┌────────

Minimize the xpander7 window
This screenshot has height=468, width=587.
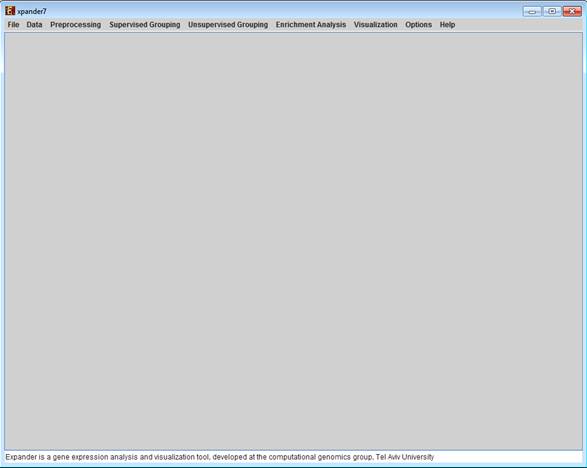[532, 11]
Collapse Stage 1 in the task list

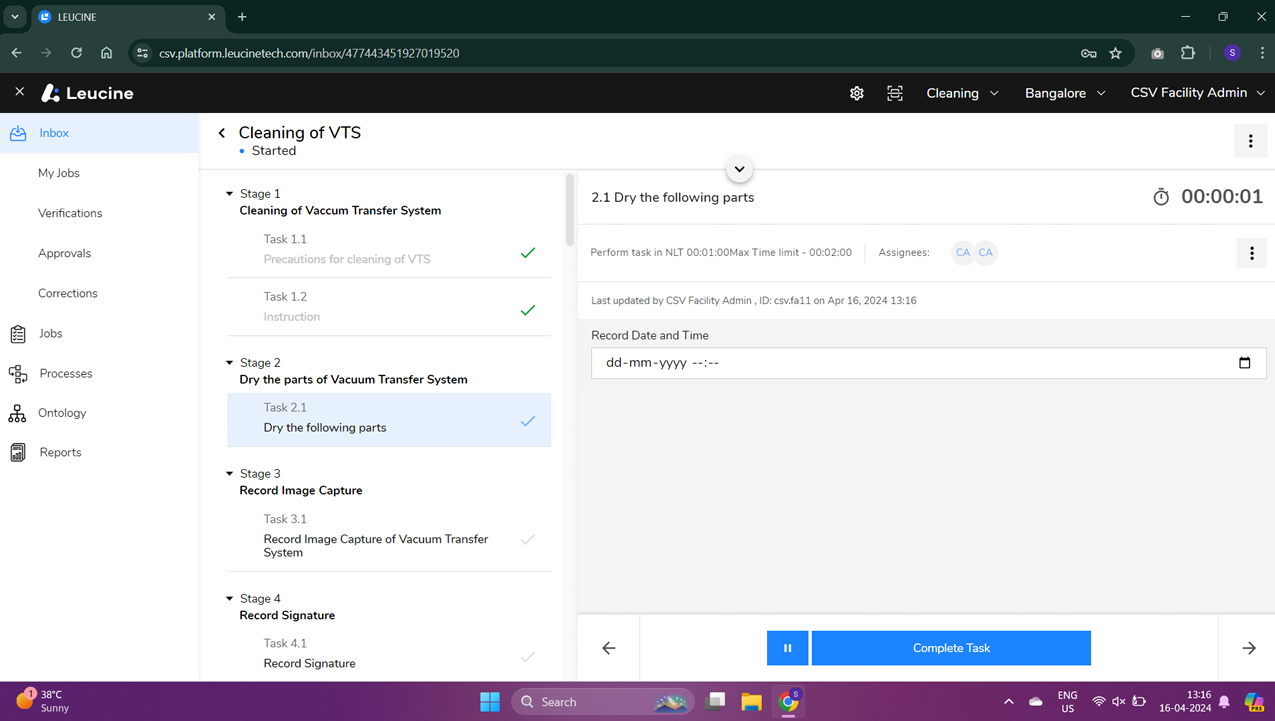(230, 194)
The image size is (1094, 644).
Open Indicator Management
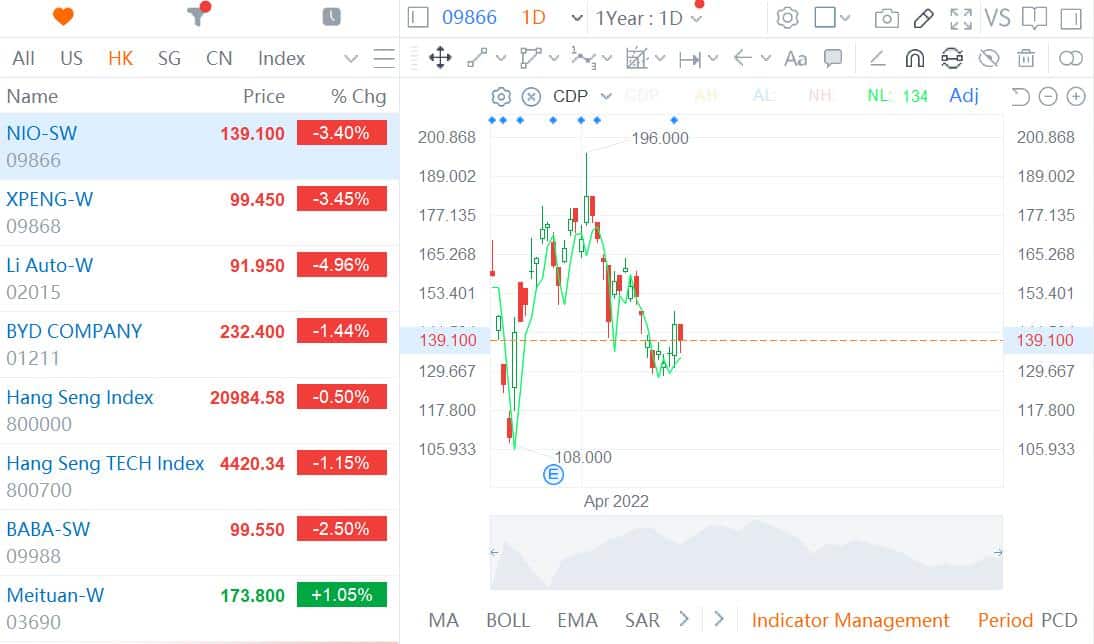tap(851, 620)
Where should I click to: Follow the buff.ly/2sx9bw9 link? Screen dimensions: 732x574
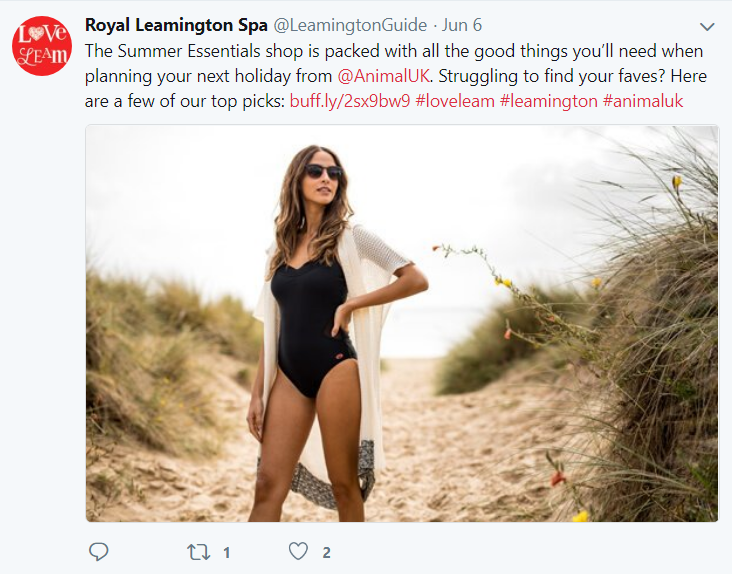point(350,101)
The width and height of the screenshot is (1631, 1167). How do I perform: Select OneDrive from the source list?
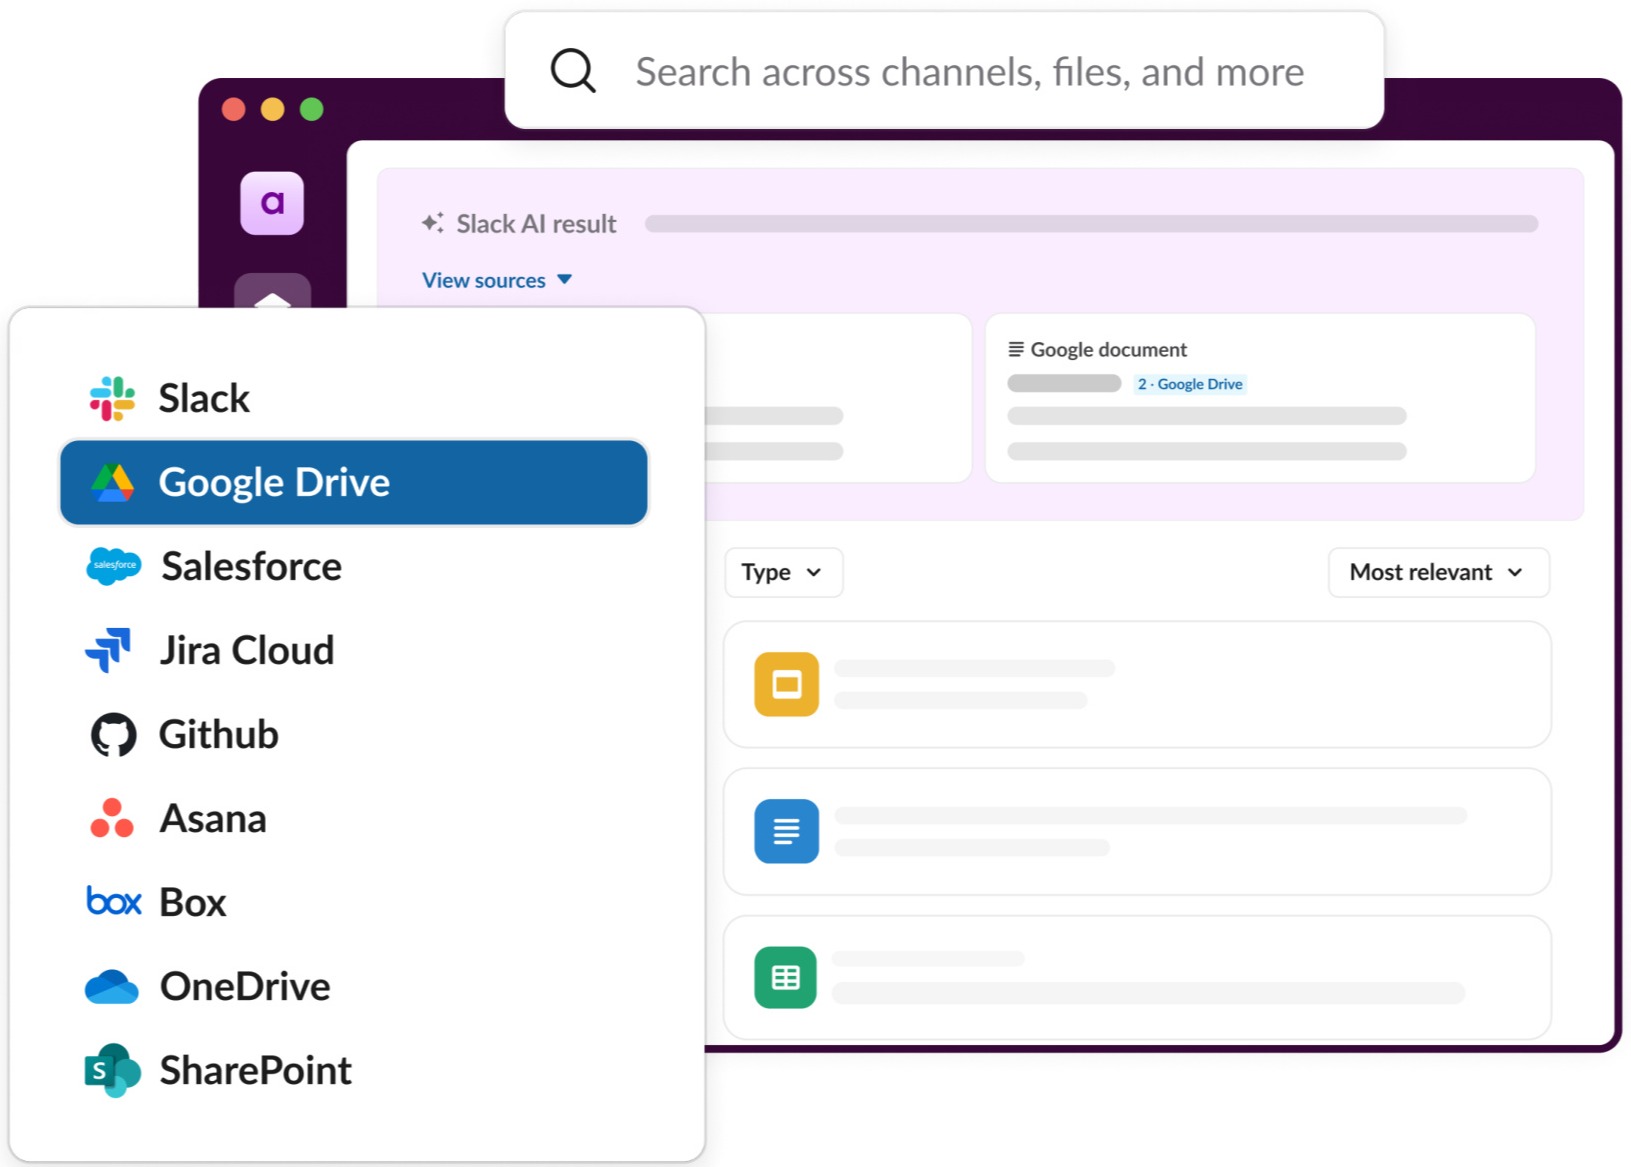point(245,987)
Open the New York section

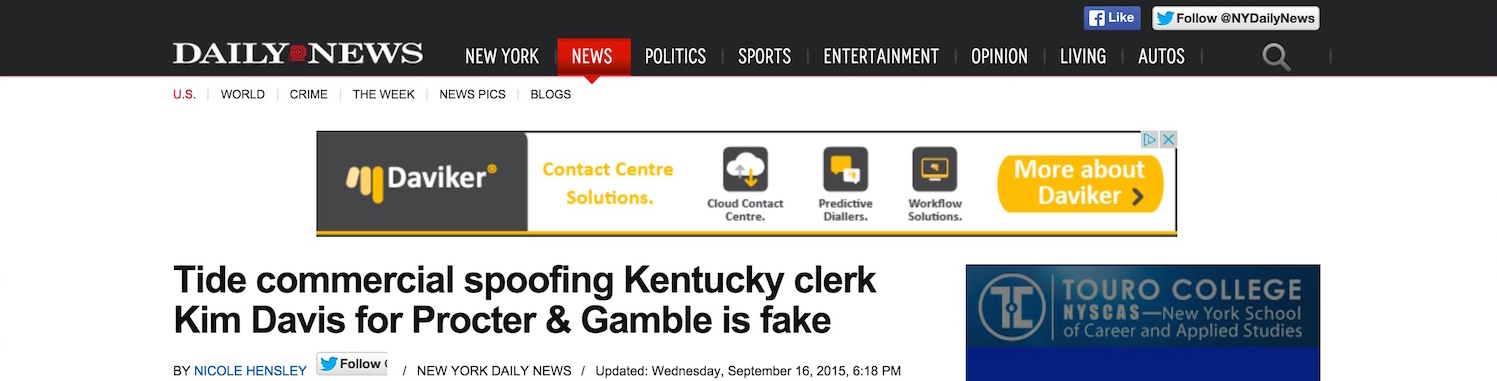click(502, 57)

└────────

▸ Task goal: Recast the lines between the ones holding "Collapse Stage 1 in the task list" and "point(350,101)", inclusive, from the listing above as a Markdown table with the columns Row and Line. Skip blank lines and leave the pictures out.

▸ Reply:
| Row | Line |
|---|---|
| 1 | Collapse Stage 1 in the task list |
| 2 | (230, 194) |
| 3 | The image size is (1094, 644). |
| 4 | Open Indicator Management |
| 5 | tap(851, 620) |
| 6 | Where should I click to: Follow the buff.ly/2sx9bw9 link? Screen dimensions: 732x574 |
| 7 | point(350,101) |